Dedicated expert or not, every Store Associate needs to be armed with at least as much information as the customer – the days of leaving the customer alone while the beleaguered Associate goes back to the point of sale to painstakingly search for additional information are long gone. Instead, mobile devices that provide fast access to deep information, including product reviews and comparisons, best sellers and new offers, as well as up to date inventory and delivery information are a minimum requirement if Associates are to embark upon meaningful customer engagement. Adding information about that customer’s specific buying history, as well as recent browsing activity, provides Associates with the chance to embark upon a truly personal interaction.

Retail Culture
However, the new style interaction demands more than innovative technology; a customer arriving in-store is not only actively looking for advice, information and validation but also wanting to enjoy the buying experience. How can retailers ensure staff are able to provide this engaging customer interaction? In addition to ideas such as creating dedicated product specialists in each store, it is worth considering Sales Associate skills and culture in order to effectively build on the existing on-line engagement. From questions designed to tease out a customer’s specific desires to sharing social experiences, such as favourite vloggers, the new in-store customer engagement is a world away from the traditional sales approach.

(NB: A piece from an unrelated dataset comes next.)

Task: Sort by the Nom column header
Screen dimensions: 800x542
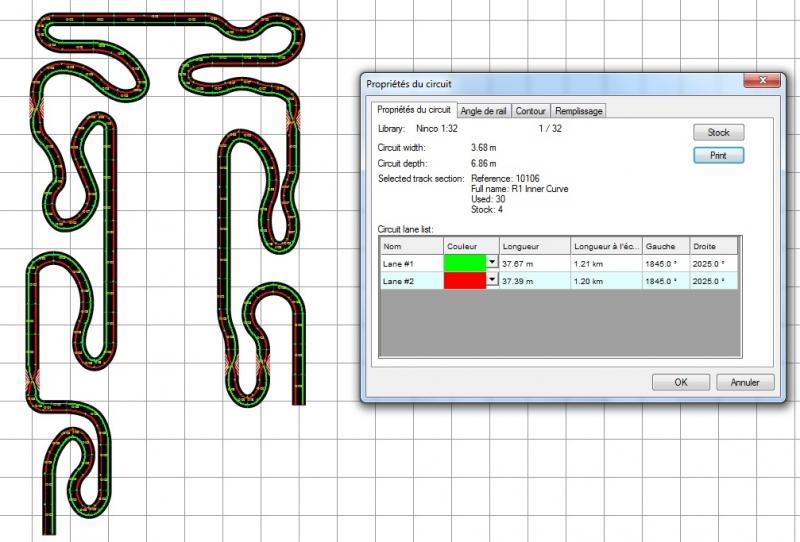Action: [x=410, y=245]
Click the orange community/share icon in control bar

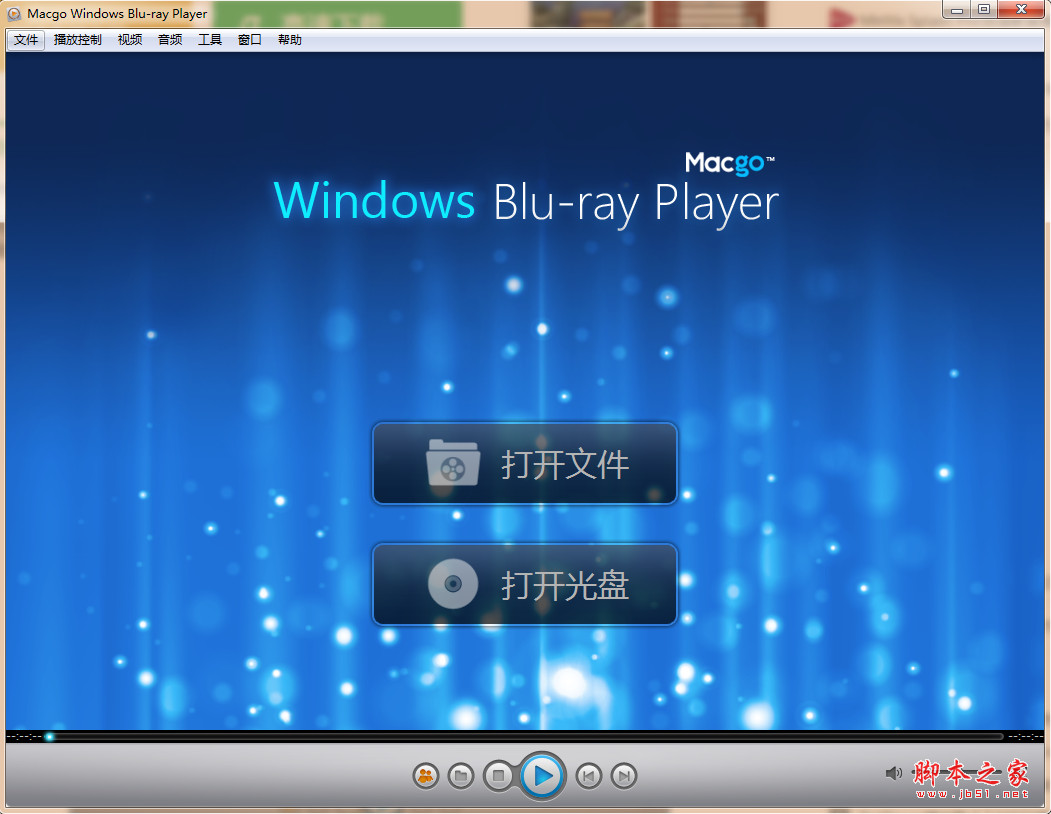pos(425,776)
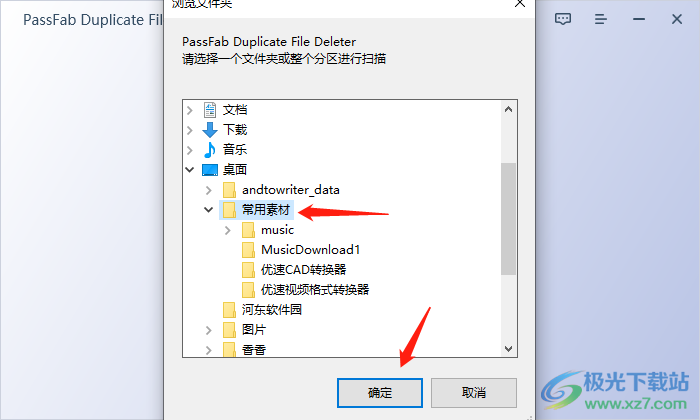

A Store Associate able to combine a relaxed, social style engagement with deep information about products, offers, inventory and delivery options, will be perfectly placed to nurture and entice the customer into making the buying decision – even upsell where appropriate. All, critically, in an enjoyable way. And this is the key: customers are now coming into a store for a very specific reason. They want to seamlessly extend the online experience in-store; they want purchase validation from an expert; and they want it to be fun.

By reconsidering the now cyclical approach to buying, retailers can combine technology and culture to create an enjoyable in-store sales model – and effectively embrace the modern customer journey.